**SUPPLIED ENTRIES:**

⁂

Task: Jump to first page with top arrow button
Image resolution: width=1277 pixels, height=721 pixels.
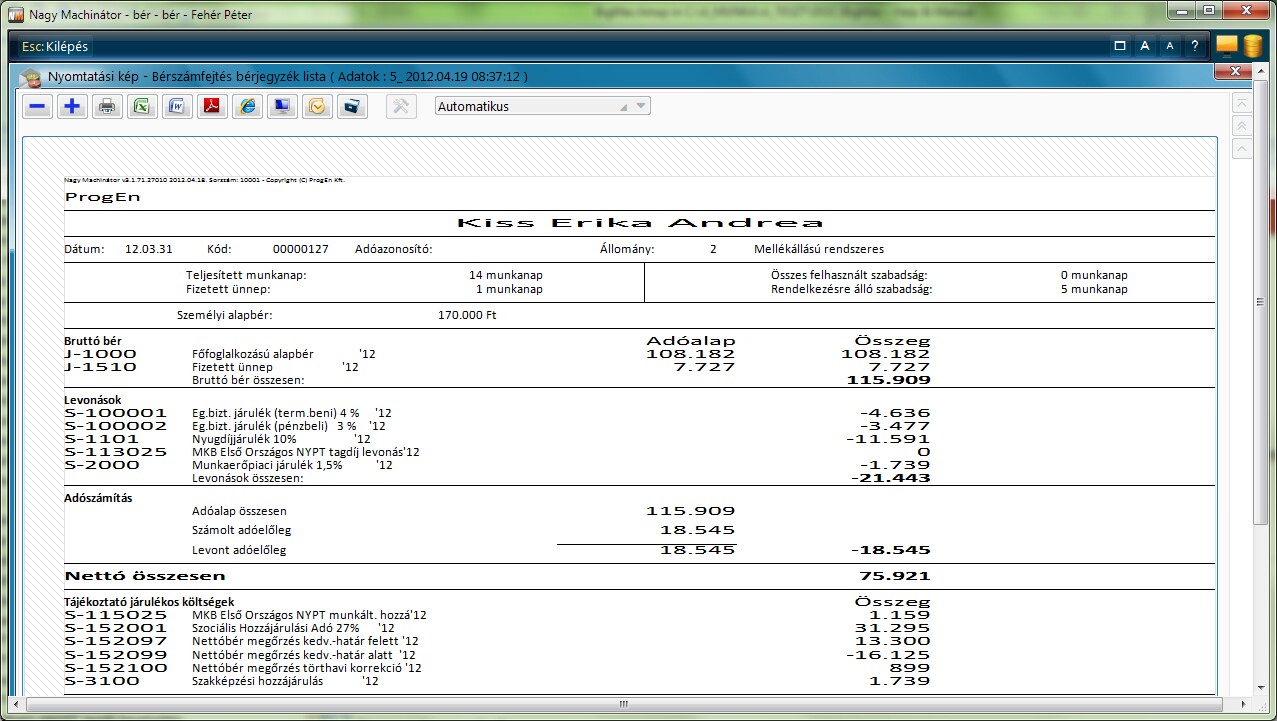Action: pos(1242,102)
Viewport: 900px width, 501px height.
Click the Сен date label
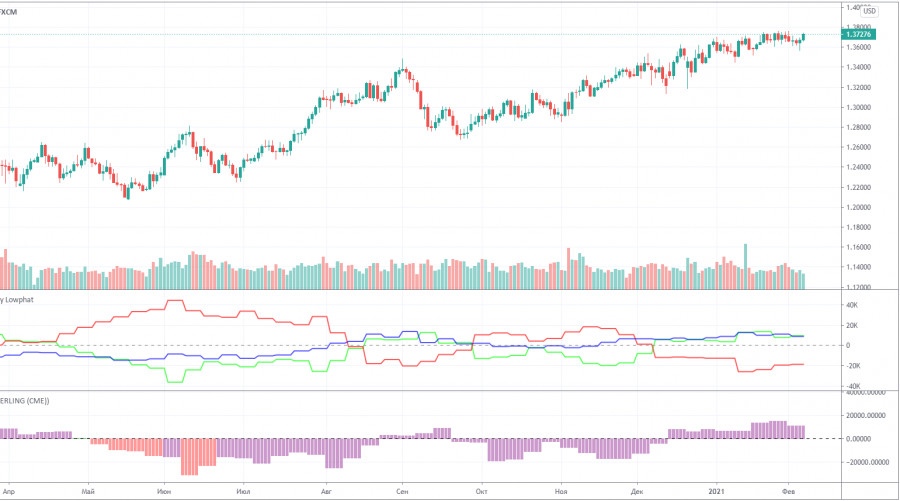point(401,492)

⁂

**WHAT TO PRODUCE:** Every line from the one containing "Viewport: 900px width, 501px height." through the final line of the records above is to be written out exactly; nothing else, and no pictures.

**EXERCISE SOLUTION:**
Viewport: 900px width, 501px height.
Click the Сен date label
point(401,492)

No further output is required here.